Julia had been on the verge of sleep. After Britt disposed of the condom, he’d rejoined her on the pallet. With the smoldering embers at her back and his warmth pressed all along her front because she’d thrown a leg over his thighs and cradled her head in the nook of his shoulder —that space on a man’s body was perfectly formed to hold a woman’s cheek—she’d been content to give in to the pull of slumber.
“Mmm?” she asked sleepily, loving the tickle of his chest hair against her cheek. Loving the solid lub-dub of his heartbeat against her ear.
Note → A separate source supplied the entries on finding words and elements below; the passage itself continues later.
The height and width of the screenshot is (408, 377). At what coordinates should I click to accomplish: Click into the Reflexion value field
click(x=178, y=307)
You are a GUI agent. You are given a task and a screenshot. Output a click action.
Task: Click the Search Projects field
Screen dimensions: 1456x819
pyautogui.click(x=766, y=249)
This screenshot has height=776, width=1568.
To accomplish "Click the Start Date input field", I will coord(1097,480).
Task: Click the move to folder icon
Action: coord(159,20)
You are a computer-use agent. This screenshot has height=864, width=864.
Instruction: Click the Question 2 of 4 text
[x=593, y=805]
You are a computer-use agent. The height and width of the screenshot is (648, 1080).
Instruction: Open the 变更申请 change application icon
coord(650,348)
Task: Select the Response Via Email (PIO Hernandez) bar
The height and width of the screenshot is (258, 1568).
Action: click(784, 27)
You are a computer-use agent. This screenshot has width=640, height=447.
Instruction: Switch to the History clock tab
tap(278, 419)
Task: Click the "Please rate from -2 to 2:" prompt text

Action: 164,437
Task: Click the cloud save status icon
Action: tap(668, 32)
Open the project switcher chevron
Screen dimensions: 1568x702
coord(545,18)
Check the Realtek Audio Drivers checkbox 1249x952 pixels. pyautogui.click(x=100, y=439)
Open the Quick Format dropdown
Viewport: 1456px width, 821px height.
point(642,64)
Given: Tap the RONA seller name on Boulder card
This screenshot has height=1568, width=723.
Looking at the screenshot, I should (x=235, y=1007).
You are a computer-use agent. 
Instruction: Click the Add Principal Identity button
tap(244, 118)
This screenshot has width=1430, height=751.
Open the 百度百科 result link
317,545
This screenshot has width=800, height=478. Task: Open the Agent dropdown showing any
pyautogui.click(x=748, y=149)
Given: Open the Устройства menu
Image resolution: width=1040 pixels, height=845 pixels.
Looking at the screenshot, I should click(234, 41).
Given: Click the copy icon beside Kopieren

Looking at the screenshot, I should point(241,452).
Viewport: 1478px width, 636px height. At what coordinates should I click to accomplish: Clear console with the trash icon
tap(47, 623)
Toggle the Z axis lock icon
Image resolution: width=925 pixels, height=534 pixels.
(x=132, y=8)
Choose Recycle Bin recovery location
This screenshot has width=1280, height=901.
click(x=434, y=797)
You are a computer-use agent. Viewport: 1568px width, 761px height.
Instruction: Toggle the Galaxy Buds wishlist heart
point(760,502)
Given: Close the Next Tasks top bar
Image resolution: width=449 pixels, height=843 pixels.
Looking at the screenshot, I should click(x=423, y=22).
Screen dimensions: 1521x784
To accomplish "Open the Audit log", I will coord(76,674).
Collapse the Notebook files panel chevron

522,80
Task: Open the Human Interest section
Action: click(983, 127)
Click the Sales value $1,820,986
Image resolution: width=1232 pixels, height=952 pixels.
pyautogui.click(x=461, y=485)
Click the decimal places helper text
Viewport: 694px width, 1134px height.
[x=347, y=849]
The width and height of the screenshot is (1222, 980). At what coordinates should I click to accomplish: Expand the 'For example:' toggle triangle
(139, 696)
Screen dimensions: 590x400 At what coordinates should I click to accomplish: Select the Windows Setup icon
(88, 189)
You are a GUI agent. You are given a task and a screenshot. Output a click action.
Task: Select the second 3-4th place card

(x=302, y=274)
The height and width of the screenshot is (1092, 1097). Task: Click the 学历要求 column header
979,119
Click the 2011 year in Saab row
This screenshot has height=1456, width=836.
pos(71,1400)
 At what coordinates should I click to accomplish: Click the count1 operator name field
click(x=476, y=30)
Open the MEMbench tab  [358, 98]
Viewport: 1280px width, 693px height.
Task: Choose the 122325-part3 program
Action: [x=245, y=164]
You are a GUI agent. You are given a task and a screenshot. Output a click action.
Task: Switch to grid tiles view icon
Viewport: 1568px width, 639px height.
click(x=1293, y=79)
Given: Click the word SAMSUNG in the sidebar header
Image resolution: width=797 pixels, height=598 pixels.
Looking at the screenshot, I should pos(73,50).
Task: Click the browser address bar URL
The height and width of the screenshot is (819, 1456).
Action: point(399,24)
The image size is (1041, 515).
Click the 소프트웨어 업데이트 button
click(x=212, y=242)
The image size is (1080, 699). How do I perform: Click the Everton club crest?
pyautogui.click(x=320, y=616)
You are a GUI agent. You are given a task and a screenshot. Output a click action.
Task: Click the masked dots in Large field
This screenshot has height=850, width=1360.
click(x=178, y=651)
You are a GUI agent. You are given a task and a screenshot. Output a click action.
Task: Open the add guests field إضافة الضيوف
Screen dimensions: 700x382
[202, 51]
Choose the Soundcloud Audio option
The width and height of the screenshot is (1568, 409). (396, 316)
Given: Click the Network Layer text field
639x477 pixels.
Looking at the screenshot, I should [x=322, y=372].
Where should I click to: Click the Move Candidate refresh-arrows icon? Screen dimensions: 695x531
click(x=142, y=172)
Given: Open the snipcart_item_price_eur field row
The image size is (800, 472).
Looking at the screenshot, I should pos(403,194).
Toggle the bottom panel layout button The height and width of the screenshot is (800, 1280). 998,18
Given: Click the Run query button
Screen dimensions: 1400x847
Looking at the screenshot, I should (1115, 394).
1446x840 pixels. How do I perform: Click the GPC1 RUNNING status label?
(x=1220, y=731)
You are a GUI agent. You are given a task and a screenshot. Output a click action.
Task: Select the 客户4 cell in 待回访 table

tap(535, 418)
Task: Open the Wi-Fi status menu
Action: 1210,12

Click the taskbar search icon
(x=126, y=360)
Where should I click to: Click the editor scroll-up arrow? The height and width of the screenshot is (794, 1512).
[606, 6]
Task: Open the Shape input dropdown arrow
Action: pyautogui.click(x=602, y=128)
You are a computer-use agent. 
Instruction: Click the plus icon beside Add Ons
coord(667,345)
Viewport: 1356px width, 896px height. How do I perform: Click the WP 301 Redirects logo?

“March,” he said again. “You said you hate orange marmalade, the month of March, and going to the dentist. I get the dentist. No one likes going to the dentist. The sound of the tools scraping against your teeth is just…” He shuddered dramatically. “And orange marmalade is understandable. I mean, I don’t hate it. But I’d much rather slather strawberry jam or grape jelly on a piece of toast. But March? What’s wrong with March?”
She wrinkled her nose. “What’s right with March is the better question. It’s bitterly cold. The snow on the ground is so old it’s gray. And everyone is cranky as hell because they can’t go outside without first putting on three layers of clothes. Statistics say violent crime peaks in Chicago over the summer. But I bet dollars to doughnuts that non violent crime, the petty stuff, all the misdemeanors and misconduct that stems from a general sense of malaise and irritation, happens in the month of March.”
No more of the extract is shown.